**Exercise goal:** Copy the records below word for word, with nothing changed.

───── Dataset records

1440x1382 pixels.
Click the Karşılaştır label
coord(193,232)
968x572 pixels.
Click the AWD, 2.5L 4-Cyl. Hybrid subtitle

──────────

**The result:**
1440x1382 pixels.
Click the Karşılaştır label
coord(193,232)
968x572 pixels.
Click the AWD, 2.5L 4-Cyl. Hybrid subtitle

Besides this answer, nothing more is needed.